Figure 11 (a) Schematic illustration of the nodal line centering on the M point in the R–M–Γ plane. Crossing the nodal line, we choose four k-paths, namely M–A, M–B, M–C and M–D. The points A, B, C and D are equally spaced between Γ and R. (b) Electronic band structures of YCd at the M–A, M–B, M–C and M–D paths. (c) The selected k paths (M–e, M–f, M–g and M–h) between M–C and M–D. The points e, f, g and h are equally spaced between C and D. (d) Electronic band structures of YCd along the M–e, M–f, M–g and M–h paths.

Figure 12 (a) Brillouin zone of the bulk and the (101) surface for YCd. The point A is the midpoint between Γ and R. The red circle denote the nodal line. (b) Projected spectrum on (101) surface. The red arrows point to the drumhead surface states.

Besides YCd, we found that CsCl-type ScCd and YMg also possess a hybrid nodal line near the Fermi level. It is worth noting that the realistic TMs with hybrid nodal lines are rarely reported [Ca₂As (Zhang, Yu, Lu et al., 2018) and Li₂BaSi (Zhang, Jin, Dai et al., 2018) are the only examples reported so far]. The proposed CsCl-type materials provide more choice on investigating the novel properties of hybrid nodal-line TMs.

3.4. TMs with the coexistence of a nodal line and triple nodal point

Several CsCl-type materials possess multiple types of band crossing. YMg is one of these materials The band structure of YMg is shown in Fig. 13(a). It manifests two band-crossing points near the Fermi level, which are denoted as point A and point B [see Fig. 13(a)]. The two nodal points have different degeneracy without counting spin: point A is doubly degenerate and point B is triply degenerate. By performing more detailed computations, we find point A resides on a hybrid nodal line centering on the M point, which is similar with that in YCd. Point B is a triple nodal point at the R–M path and is similar to that in YIr. As a result, a hybrid nodal line and a pair of triple nodal points coexist in YMg, as depicted in Fig. 13(b).

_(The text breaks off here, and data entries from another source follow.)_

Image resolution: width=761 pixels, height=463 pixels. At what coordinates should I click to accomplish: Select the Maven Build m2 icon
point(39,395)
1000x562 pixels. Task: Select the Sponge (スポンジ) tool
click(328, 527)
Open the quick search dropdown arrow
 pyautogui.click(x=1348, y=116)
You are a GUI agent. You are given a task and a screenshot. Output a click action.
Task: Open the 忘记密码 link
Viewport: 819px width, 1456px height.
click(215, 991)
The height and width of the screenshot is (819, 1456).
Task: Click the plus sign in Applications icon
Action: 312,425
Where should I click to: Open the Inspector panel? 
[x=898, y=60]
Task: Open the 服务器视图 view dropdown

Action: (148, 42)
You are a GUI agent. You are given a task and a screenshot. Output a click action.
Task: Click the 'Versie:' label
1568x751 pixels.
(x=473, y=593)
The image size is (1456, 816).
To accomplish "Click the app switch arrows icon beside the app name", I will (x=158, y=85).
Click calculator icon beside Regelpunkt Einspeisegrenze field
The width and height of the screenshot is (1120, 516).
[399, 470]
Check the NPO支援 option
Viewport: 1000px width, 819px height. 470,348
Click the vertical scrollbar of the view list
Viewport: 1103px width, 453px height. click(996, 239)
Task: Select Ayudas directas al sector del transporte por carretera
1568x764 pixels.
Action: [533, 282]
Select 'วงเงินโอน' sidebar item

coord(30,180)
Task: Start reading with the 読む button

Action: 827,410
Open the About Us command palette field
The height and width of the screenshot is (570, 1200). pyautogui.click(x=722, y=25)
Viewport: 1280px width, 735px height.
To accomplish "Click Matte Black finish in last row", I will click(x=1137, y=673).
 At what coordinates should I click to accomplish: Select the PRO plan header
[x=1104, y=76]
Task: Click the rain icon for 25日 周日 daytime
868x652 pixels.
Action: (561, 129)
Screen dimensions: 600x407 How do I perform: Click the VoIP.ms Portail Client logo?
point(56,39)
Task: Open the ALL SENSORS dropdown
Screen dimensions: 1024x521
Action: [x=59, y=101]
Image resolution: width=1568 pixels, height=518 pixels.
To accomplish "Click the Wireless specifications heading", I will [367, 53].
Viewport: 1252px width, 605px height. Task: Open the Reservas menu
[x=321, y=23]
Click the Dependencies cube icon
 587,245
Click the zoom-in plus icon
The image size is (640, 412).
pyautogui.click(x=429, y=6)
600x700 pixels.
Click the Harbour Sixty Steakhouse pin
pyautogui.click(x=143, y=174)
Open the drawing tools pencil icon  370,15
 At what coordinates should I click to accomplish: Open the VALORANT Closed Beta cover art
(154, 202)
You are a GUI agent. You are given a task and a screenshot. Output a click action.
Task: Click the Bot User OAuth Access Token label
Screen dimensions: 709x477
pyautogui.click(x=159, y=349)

Benefiting from the clean band structure near the nodal line and the triple nodal point, topological surface states for the nodal line and the triple nodal point can be clearly identified, as shown in Figs. 13(c) and 13(d), respectively.

Figure 13 (a) Electronic band structure of YMg. The band crossing points at the Γ–M and M–R paths are denoting as point A and point B, respectively. (b) Brillouin zone of the bulk for YMg. The green points and red circle denote the position of the triple nodal point and nodal line. (c) (101) surface spectrum and (d) (001) surface spectrum for YMg. In (c) and (d), the surface bands originating from nodal line and triple nodal point are indicated by the arrows.